Navigation: Settings -> Developer Hub -> Webhooks
- From the settings, select “Developer Hub,” choose “Webhooks,” and click “+New Webhook.”

- Create a new webhook by filling in the following details:
- Webhook Name (Mandatory) - Enter the unique name for the webhook.
- Module (Mandatory) - Choose the applicable module.
- Webhook Event (Mandatory) - Choose the applicable webhook’s event.
- Request Method and Request URL - Choose the applicable method: POST, GET, PUT, and DELETE. A webhook request URL is the unique URL provided by a service or application that allows another application to send data directly to it.
- Headers - Add the key and the respective values.

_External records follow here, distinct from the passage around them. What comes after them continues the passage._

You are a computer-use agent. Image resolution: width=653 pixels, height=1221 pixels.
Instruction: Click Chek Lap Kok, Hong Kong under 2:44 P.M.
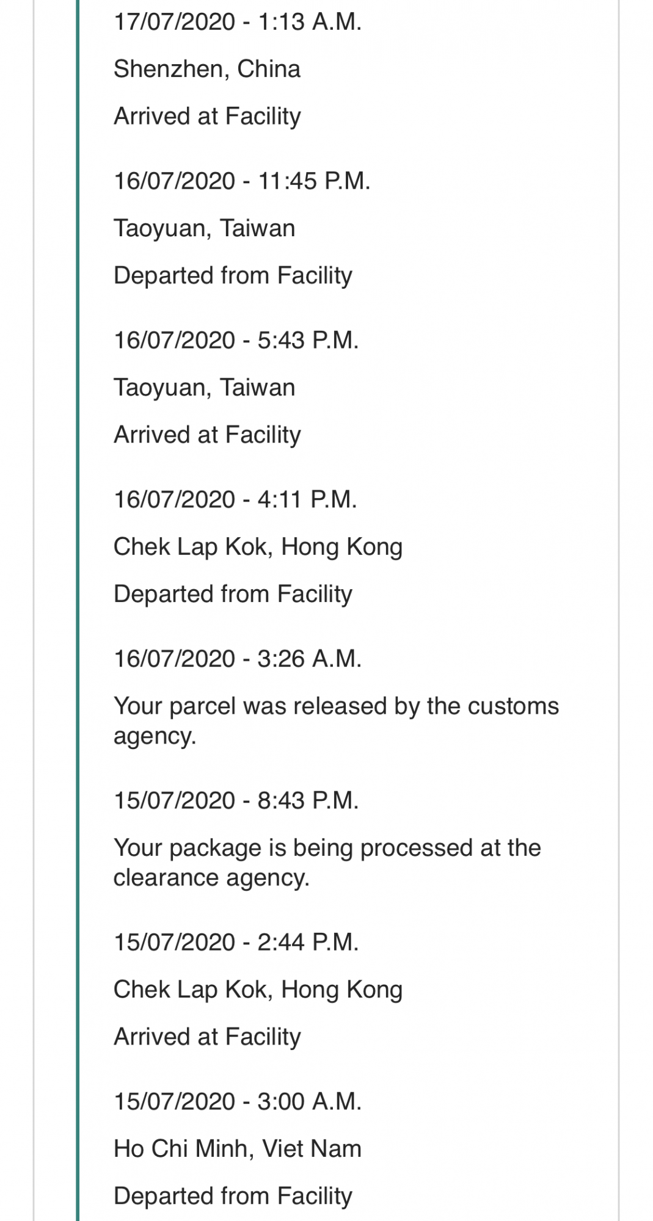258,990
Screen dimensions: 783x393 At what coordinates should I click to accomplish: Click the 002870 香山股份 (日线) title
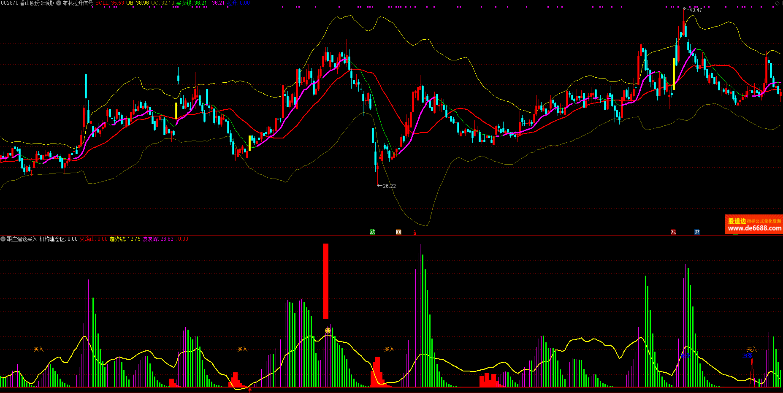pos(27,3)
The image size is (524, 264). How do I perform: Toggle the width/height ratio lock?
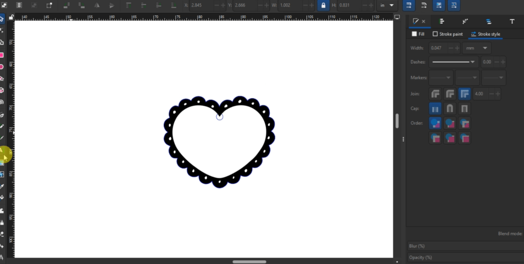coord(323,5)
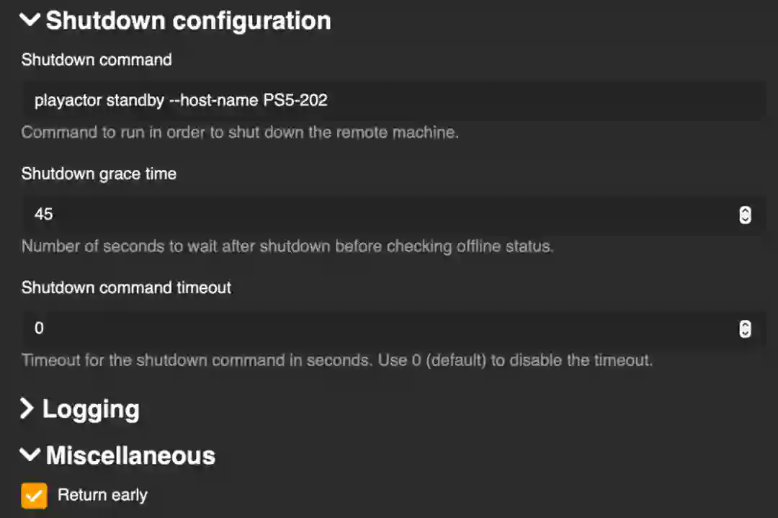The width and height of the screenshot is (778, 518).
Task: Click the Return early label text
Action: point(102,495)
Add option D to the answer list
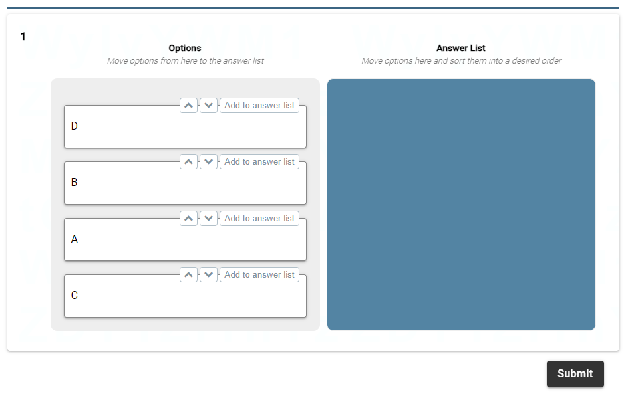Viewport: 628px width, 394px height. tap(259, 106)
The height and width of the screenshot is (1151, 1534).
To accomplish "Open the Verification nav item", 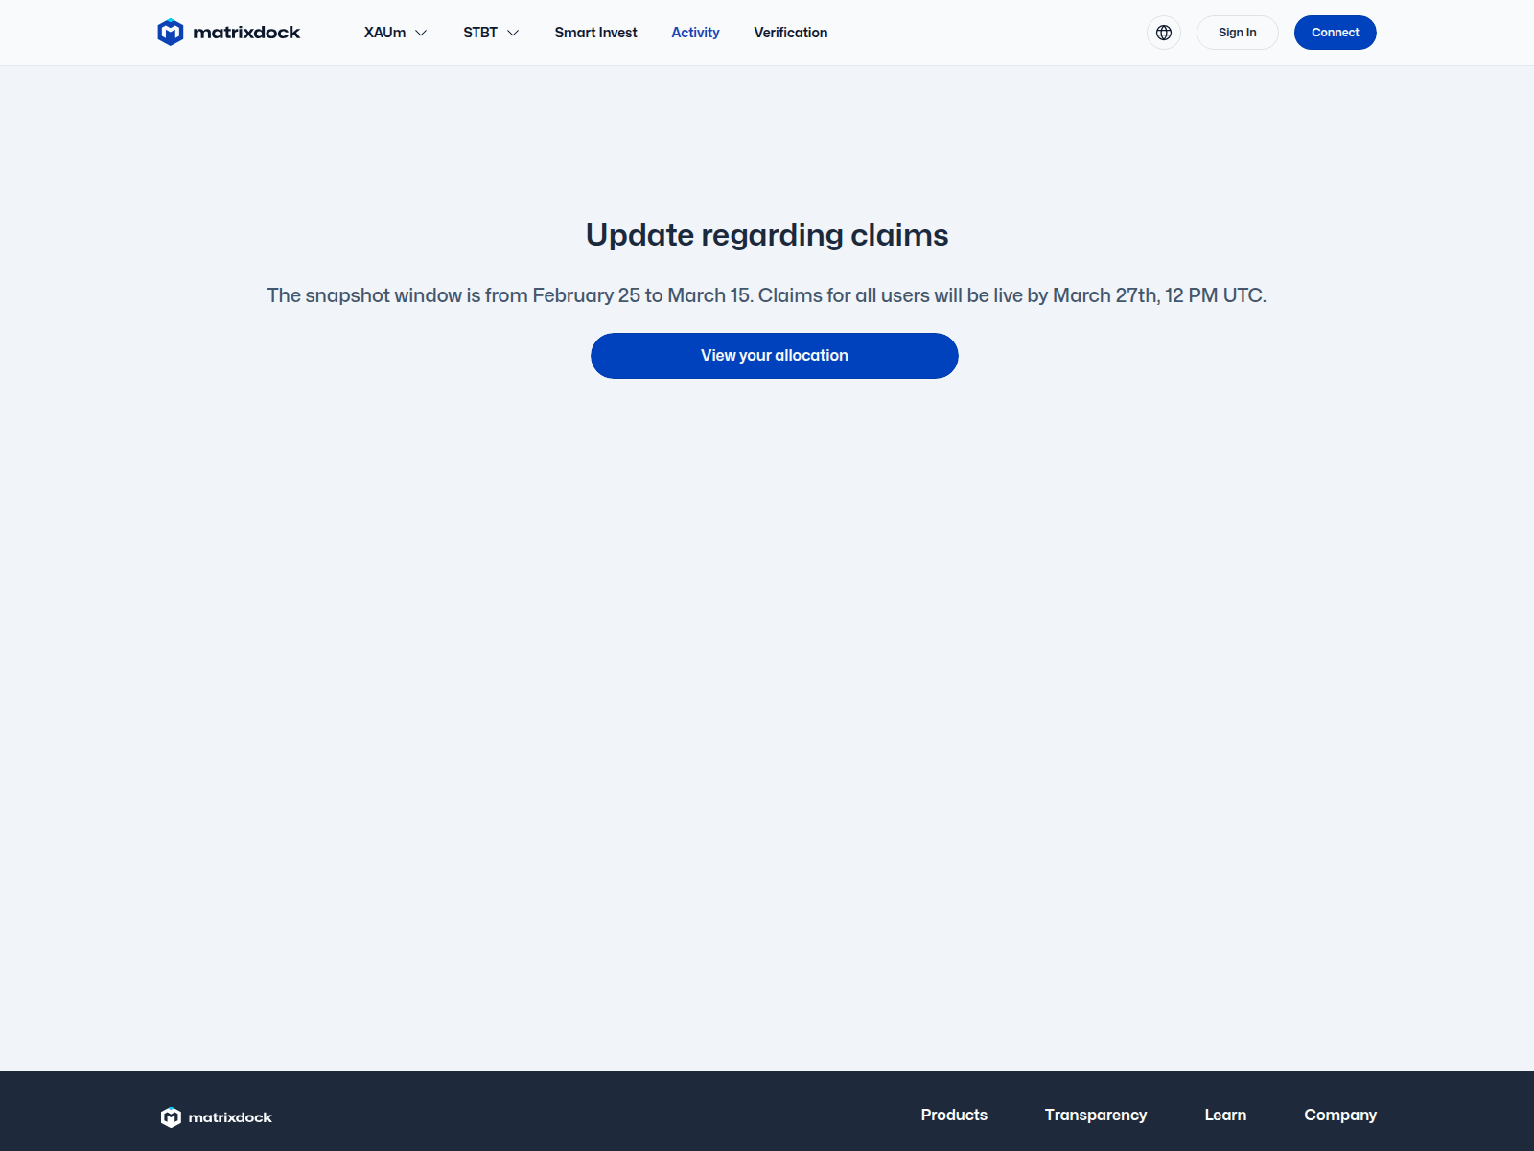I will pos(790,33).
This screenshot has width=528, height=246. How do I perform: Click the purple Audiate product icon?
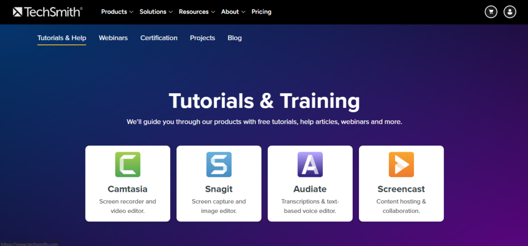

| HTTP Method | General Purpose (in REST APIs) | Webhook Context | Common Use Case in Webhooks | Best Practices |
|---|---|---|---|---|
| GET | Retrieve data without modifying it (idempotent, safe). | Rarely used for delivery (no body for payloads); supported in some tools for simple queries or polling-like triggers. | Fetching webhook configuration or metadata. | Avoid sensitive data; use query params sparingly. Limit to read-only ops. |
| POST | Create new resources or submit data (non-idempotent). | The default and most common for webhook payloads. Sends JSON/XML bodies with event details. | Delivering event data. | Always include a signature/header for verification. Expect retries on failure. |
| PUT | Update/replace an entire resource (idempotent). | Used in scenarios needing complete resource replacement; less common but supported for updates. | Updating webhook subscriptions. | Ensure idempotency—repeated calls shouldn’t create duplicates. Use for complete overwrites, not partial updates. |
| DELETE | Remove a resource (idempotent). | Primarily for management, not delivery. | Unsubscribing or deleting a webhook endpoint. | Confirm deletion with a 204 No Content response. Use auth tokens to prevent unauthorized removals. |
- The new webhook secret key is generated successfully.

- Click icon to Edit Webhook, Copy Webhook URL, and Activate/Deactivate Webhook.

- Click “Webhook History” to view the list of webhook executions.

- Ensure your Request URL is publicly accessible and can handle the specified HTTP method.
- Use headers to include authentication tokens or other metadata as needed.
- Test your webhook configuration to confirm it receives events correctly.